There have been many sermons preached from this text with regard to fear, and there is a huge lesson here regarding fear and trust.  However, what I saw differently today was what Matthew says in the first sentence:  “When He (Jesus) got into the boat, His disciples followed Him.”  They followed Him!  He certainly didn’t drag them onto the boat or bribe them or coerce them…they followed Him.  The seawater is calm and the Lord is doing the leading…what’s to fear, right??

Well, what was changed quickly, and what was becoming became paramount to them all…except for Jesus.  He rebuked the wind and the sea and it became perfectly calm.  BUT, Jesus did not rebuke them…He just asked them why they were afraid…why were they being faithless?  In their following Jesus wherever He leads them there had to be faith.  Because fear would come and with fear a certain amount of suffering.  If I had been on that boat, I probably would have been puking over the side of it from all of the waves and wind rocking us about. They were fearfully suffering.

You see, when we decide to follow Jesus, He doesn’t promise a smooth sail.  Times will come when we are afraid, or sick, or depressed and any other way one suffers while sojourning here.  Suffering is quite inevitable, but Jesus is ever-present.

“God is our refuge and strength, A very present help in trouble. Therefore we will not fear, though the earth should change And though the mountains slip into the heart of the sea; Though its waters roar and foam, Though the mountains quake at its swelling pride. Selah.” (Psalms 46:1-3)

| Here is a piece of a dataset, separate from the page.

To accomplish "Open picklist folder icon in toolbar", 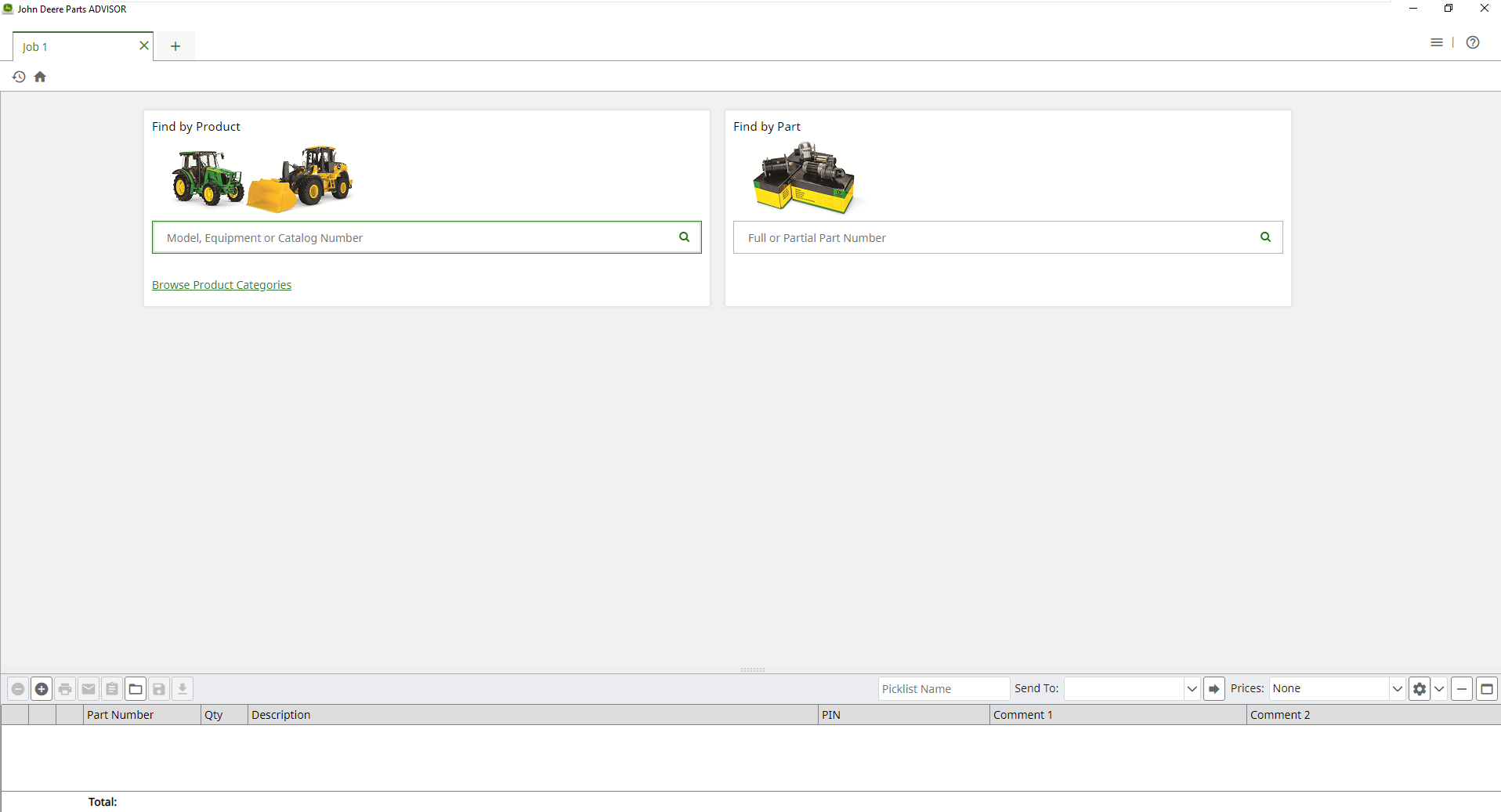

The righteous cry and the LORD hears And delivers them out of all their troubles. The LORD is near to the brokenhearted And saves those who are crushed in spirit. Many are the afflictions of the righteous, But the LORD delivers him out of them all.
(Psalms 34:17-19)

When your suffering is long and your fear is overtaking you, cling to Him.  He cares for you — Peter said to, “Cast all your cares upon Him for He careth for you.”

Therefore humble yourselves under the mighty hand of God, that He may exalt you at the proper time, casting all your anxiety on Him, because He cares for you. Be of sober spirit, be on the alert. Your adversary, the devil, prowls around like a roaring lion, seeking someone to devour. But resist him, firm in your faith, knowing that the same experiences of suffering are being accomplished by your brethren who are in the world.”
(1 Peter 5:6-9)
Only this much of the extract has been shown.